The 30 days of no wheat and dairy have come to an end! It has been a good month and I am so thankful
to be feeling better. Most days this
last week and a half I have felt pretty much back to normal, which is
wonderful! I am going to continue this
eating plan as much as possible. I don’t
want it to rule my life though, so I will make exceptions for special occasions
or when we go to another person’s home.
I may add cheese back into my diet, too, or at least try it and see how
my body reacts. That is what I have missed
the most. I can make due without bread,
but not having cheese on top of Mexican food is pretty sad. J
Positives for this month include, the obvious, decline of
IBS symptoms, but I've also lost 7 pounds and 2 inches around my tummy and 1 inch around my waist. I had steady weight loss the first few weeks, but the last 10 days I have stayed the same. It could be from the Strawberry Coconut Milk Ice Cream, or it could be that my body is comfortable at this weight. While I would like to be 10 pounds lighter, I don't obsess about it and I don't "diet." I just try to eat healthy foods when I'm hungry, stop when I'm full, and let my body decide what a healthy weight is. My back has
seen improvement this month as well, although I still have bad days, just fewer
of them. Not sure if this is because my
diet changed or that I have added regular exercise in, but whatever caused it I
am happy.
I now want to take a little time to talk about my health goals for the month of March. I will no longer be doing the daily health log with my diet and exercise for the day, but I do want to continue to keep accountable, not only to me but to my friends who are interested. I plan to have a few health posts per month talking about a healthy diet or exercise, and I will continue the recipe posts. I also want to have a monthly post with goals for the month. Feel free to join me! I would love your feedback either through the comment section or by email.
March Health Goals:
- Continue my weight circuit 3 times a week.
- Do yoga at least 20 minutes, preferably 30-40 minutes, 5 times per week.
- Take Koda on a 30 minute walk at least 5 times a week.
- Introduce 1 new vegetable into my diet.
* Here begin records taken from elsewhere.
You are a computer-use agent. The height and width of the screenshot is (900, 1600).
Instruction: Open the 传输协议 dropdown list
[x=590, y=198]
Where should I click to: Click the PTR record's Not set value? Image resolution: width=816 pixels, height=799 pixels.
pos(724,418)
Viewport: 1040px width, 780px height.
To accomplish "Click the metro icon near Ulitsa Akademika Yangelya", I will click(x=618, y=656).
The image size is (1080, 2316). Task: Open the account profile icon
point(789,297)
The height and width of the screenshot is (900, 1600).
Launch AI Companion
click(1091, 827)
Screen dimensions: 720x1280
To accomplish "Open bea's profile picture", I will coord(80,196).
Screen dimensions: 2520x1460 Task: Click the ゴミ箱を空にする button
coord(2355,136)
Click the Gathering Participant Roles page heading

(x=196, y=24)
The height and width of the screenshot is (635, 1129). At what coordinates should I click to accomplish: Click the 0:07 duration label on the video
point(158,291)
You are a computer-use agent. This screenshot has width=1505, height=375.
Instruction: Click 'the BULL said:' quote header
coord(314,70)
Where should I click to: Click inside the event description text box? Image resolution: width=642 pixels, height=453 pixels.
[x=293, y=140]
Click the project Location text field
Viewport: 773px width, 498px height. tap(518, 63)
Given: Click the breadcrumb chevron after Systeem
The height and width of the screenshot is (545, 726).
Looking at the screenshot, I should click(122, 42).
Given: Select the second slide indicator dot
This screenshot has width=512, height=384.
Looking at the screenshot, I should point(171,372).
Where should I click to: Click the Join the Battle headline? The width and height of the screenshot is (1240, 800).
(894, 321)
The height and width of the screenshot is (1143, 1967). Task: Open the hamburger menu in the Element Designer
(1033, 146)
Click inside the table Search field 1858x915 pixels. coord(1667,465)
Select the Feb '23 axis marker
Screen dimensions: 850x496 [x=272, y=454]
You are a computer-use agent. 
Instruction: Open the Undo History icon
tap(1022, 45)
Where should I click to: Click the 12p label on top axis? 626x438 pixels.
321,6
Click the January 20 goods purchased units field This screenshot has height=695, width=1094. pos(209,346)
This month it's this recipe for Caramelized Brussels Sprouts. (I'll admit, I couldn't wait until March to try them and made them this week. They were delicious!!)
- Continue no wheat and dairy at home. Exclusions can be made if we go to someone’s house for dinner. May add cheese back into diet this month.
- Go on a hike. (Chad has spring break in mid-March, so if the weather is nice this should be doable.)
Do you have monthly health goals? Please share!
I can always use some inspiration!
My monthly health goal - no alcohol. :-) I'm glad you liked the Brussells sprouts! I wonder how hard they are to grow? I'm hoping for warmer weather soon so I can take my old Molly girl for daily walks. She is 11, but if she doesn't get enough exercise she paces. I want to post at least 1 Livestream workout per week. My last several have been full length classes, so I want to do some short practices, maybe one specific to core work. Thanks Rebecca, I enjoy your blog!
ReplyDeleteThanks, Sara! I need to start participating in your Livestream workout. I have been doing yoga by myself but I know this would be better. I need to figure out how to stream it to my TV so I have a bigger screen. My laptop isn't the best. Good luck on your goals and hope your weather warms up soon!!